** Given request **
Transcribe every line of the items below word for word, leaving the pictures out of your answer.

** Supplied data **
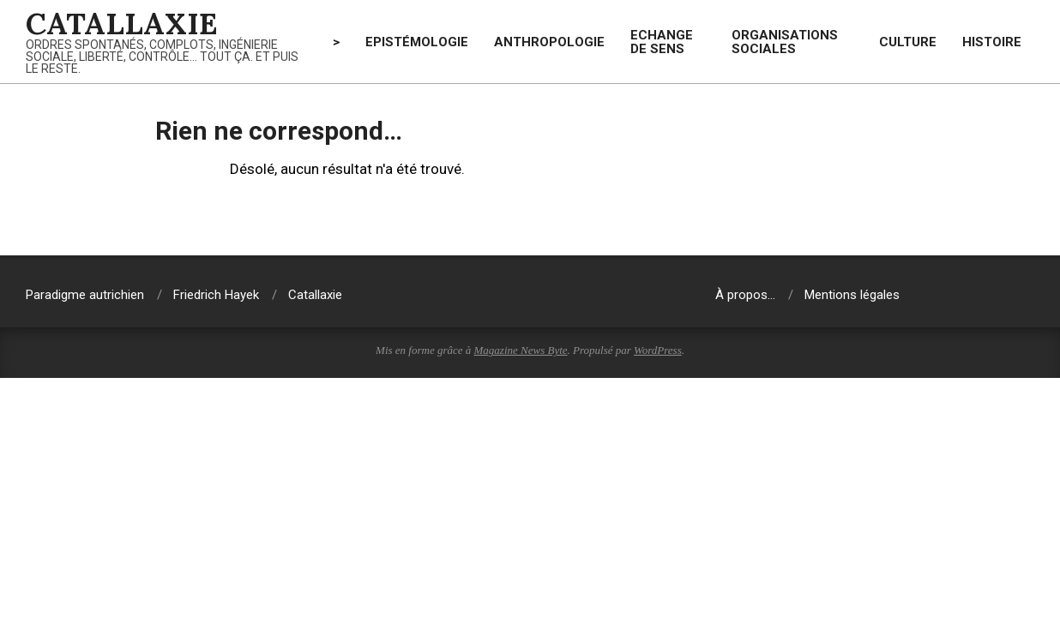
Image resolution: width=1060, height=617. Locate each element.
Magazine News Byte (521, 350)
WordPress (658, 350)
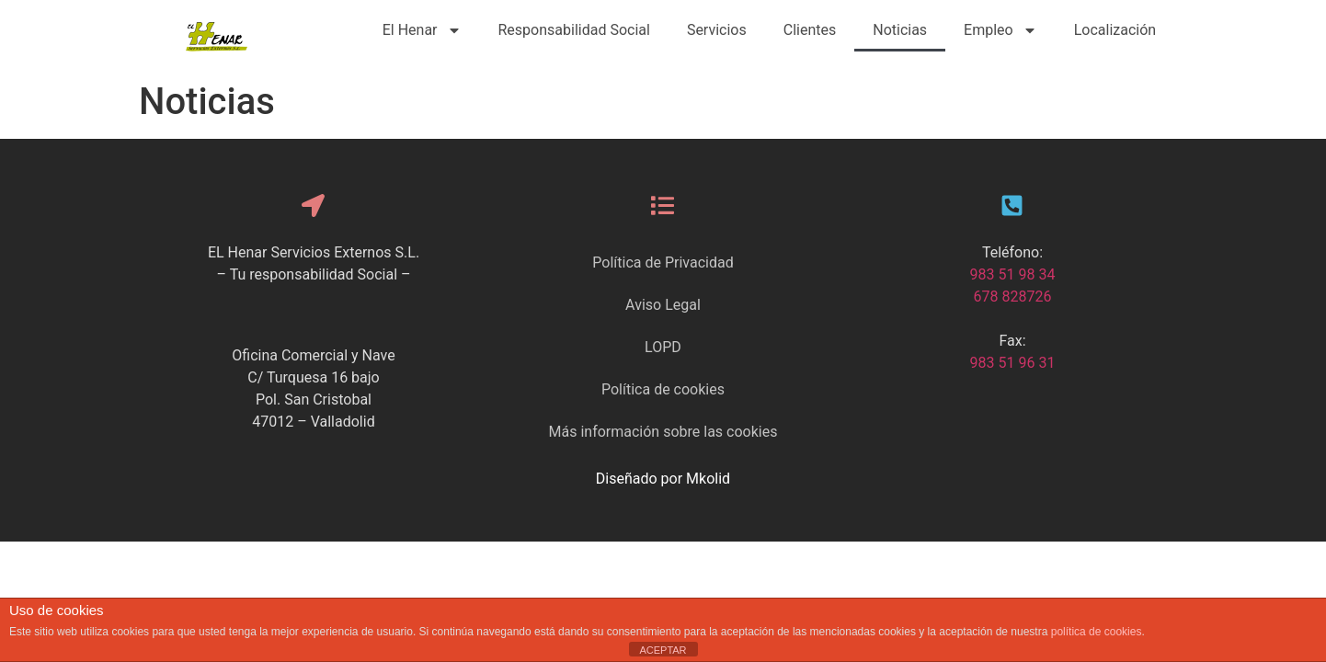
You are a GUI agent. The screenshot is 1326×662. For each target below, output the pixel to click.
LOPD (663, 347)
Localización (1115, 30)
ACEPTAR (662, 650)
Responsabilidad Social (574, 30)
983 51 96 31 (1013, 362)
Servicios (717, 30)
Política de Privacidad (662, 262)
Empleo (1000, 30)
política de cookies (1096, 631)
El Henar (422, 30)
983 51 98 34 (1013, 274)
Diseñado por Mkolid (663, 478)
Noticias (900, 30)
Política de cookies (663, 389)
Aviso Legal (663, 305)
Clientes (810, 30)
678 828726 (1013, 296)
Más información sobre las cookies (663, 431)
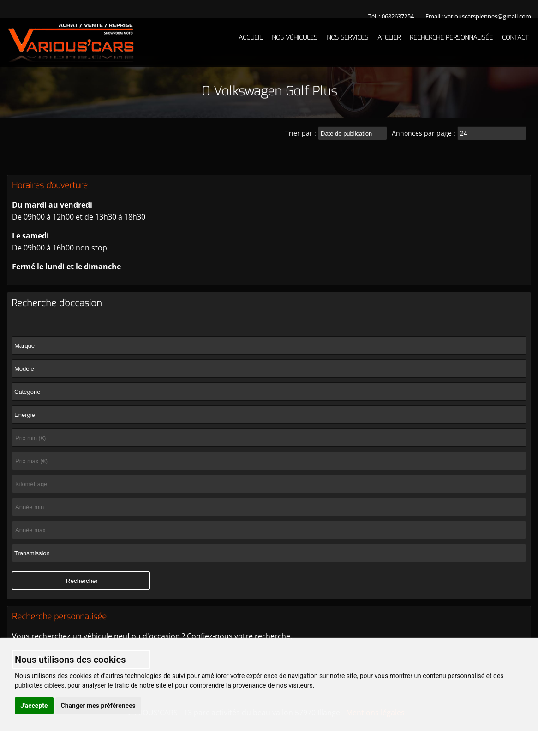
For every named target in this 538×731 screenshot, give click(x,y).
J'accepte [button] (34, 705)
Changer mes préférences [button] (98, 705)
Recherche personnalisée (451, 37)
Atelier (389, 37)
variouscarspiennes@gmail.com (487, 16)
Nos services (347, 37)
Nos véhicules (294, 37)
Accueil (251, 37)
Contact (515, 37)
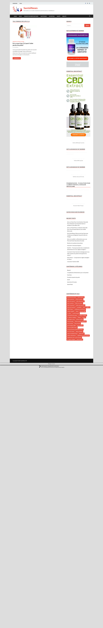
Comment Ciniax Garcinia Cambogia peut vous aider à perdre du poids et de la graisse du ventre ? (78, 513)
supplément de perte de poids (83, 595)
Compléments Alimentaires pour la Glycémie (77, 532)
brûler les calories (78, 563)
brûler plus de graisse (80, 565)
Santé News (44, 16)
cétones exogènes (70, 571)
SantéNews (31, 8)
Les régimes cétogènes (71, 577)
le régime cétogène (82, 575)
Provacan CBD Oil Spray (72, 587)
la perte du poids (75, 573)
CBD (84, 567)
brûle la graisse (81, 556)
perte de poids (77, 583)
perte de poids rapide (71, 585)
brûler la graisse (70, 563)
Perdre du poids (70, 581)
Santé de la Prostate (72, 541)
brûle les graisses (70, 558)
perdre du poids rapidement (80, 581)
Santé (58, 16)
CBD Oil (88, 567)
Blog (20, 16)
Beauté (64, 16)
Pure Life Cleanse (70, 591)
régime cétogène (79, 591)
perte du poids (80, 585)
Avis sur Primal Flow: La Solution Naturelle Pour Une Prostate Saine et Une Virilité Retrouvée (77, 489)
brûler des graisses (80, 561)
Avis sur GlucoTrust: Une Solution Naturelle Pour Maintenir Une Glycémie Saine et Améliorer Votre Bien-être (77, 483)
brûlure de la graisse (71, 567)
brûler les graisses (71, 565)
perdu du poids (70, 583)
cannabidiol (79, 567)
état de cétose (79, 599)
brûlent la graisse (79, 558)
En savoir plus (16, 58)
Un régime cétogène (71, 599)
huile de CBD (82, 571)
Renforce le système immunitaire (75, 502)
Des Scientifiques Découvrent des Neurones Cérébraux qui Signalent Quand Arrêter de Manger (77, 494)
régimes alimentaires (71, 595)
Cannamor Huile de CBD (73, 521)
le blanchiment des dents (72, 575)
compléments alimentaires (79, 569)
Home (21, 3)
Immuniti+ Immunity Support (74, 505)
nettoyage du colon (71, 579)
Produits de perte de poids (31, 16)
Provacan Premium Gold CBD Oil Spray (75, 589)
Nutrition (52, 16)
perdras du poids (79, 579)
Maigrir (79, 577)
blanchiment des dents (71, 556)
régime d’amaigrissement (72, 593)
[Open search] (90, 16)
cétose (77, 571)
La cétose (69, 573)
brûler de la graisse (71, 561)
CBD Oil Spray (70, 569)
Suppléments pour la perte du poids (74, 597)
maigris (83, 577)
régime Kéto (81, 593)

** Written response **
Image resolution: width=1060, height=617. Locate each element.
Magazine News Byte (521, 350)
WordPress (658, 350)
You are a GUI agent. The screenshot is 1326×662. For each target below, output the pixel to click.
LOPD (663, 347)
Localización (1115, 30)
ACEPTAR (662, 650)
Responsabilidad Social (574, 30)
983 51 96 31 (1013, 362)
Servicios (717, 30)
Política de Privacidad (662, 262)
Empleo (1000, 30)
política de cookies (1096, 631)
El Henar (422, 30)
983 51 98 34 (1013, 274)
Diseñado por Mkolid (663, 478)
Noticias (900, 30)
Política de cookies (663, 389)
Aviso Legal (663, 305)
Clientes (810, 30)
678 828726 (1013, 296)
Más información sobre las cookies (663, 431)
For every named target in this 538×731 screenshot, give click(x,y).
J'accepte [button] (34, 705)
Changer mes préférences [button] (98, 705)
Recherche personnalisée (451, 37)
Atelier (389, 37)
variouscarspiennes@gmail.com (487, 16)
Nos services (347, 37)
Nos véhicules (294, 37)
Accueil (251, 37)
Contact (515, 37)
Comment Ciniax Garcinia Cambogia peut vous aider à perdre du poids et de la graisse du ventre ? (78, 513)
supplément de perte de poids (83, 595)
Compléments Alimentaires pour la Glycémie (77, 532)
brûler les calories (78, 563)
brûler plus de graisse (80, 565)
Santé News (44, 16)
cétones exogènes (70, 571)
SantéNews (31, 8)
Les régimes cétogènes (71, 577)
le régime cétogène (82, 575)
Provacan CBD Oil Spray (72, 587)
la perte du poids (75, 573)
CBD (84, 567)
brûle la graisse (81, 556)
perte de poids (77, 583)
perte de poids rapide (71, 585)
brûler la graisse (70, 563)
Perdre du poids (70, 581)
Santé de la Prostate (72, 541)
brûle les graisses (70, 558)
perdre du poids rapidement (80, 581)
Santé (58, 16)
CBD Oil (88, 567)
Blog (20, 16)
Beauté (64, 16)
Pure Life Cleanse (70, 591)
régime cétogène (79, 591)
perte du poids (80, 585)
Avis sur Primal Flow: La Solution Naturelle Pour Une Prostate Saine et Une Virilité Retrouvée (77, 489)
brûler des graisses (80, 561)
Avis sur GlucoTrust: Une Solution Naturelle Pour Maintenir Une Glycémie Saine et Améliorer Votre Bien-être (77, 483)
brûlure de la graisse (71, 567)
brûler les graisses (71, 565)
perdu du poids (70, 583)
cannabidiol (79, 567)
état de cétose (79, 599)
brûlent la graisse (79, 558)
En savoir plus (16, 58)
Un régime cétogène (71, 599)
huile de CBD (82, 571)
Renforce le système immunitaire (75, 502)
Des Scientifiques Découvrent des Neurones Cérébraux qui Signalent Quand Arrêter de Manger (77, 494)
régimes alimentaires (71, 595)
Cannamor Huile de CBD (73, 521)
le blanchiment des dents (72, 575)
compléments alimentaires (79, 569)
Home (21, 3)
Immuniti+ Immunity Support (74, 505)
nettoyage du colon (71, 579)
Produits de perte de poids (31, 16)
Provacan Premium Gold CBD Oil Spray (75, 589)
Nutrition (52, 16)
perdras du poids (79, 579)
Maigrir (79, 577)
blanchiment des dents (71, 556)
régime d’amaigrissement (72, 593)
[Open search] (90, 16)
cétose (77, 571)
La cétose (69, 573)
brûler de la graisse (71, 561)
CBD Oil Spray (70, 569)
Suppléments pour la perte du poids (74, 597)
maigris (83, 577)
régime Kéto (81, 593)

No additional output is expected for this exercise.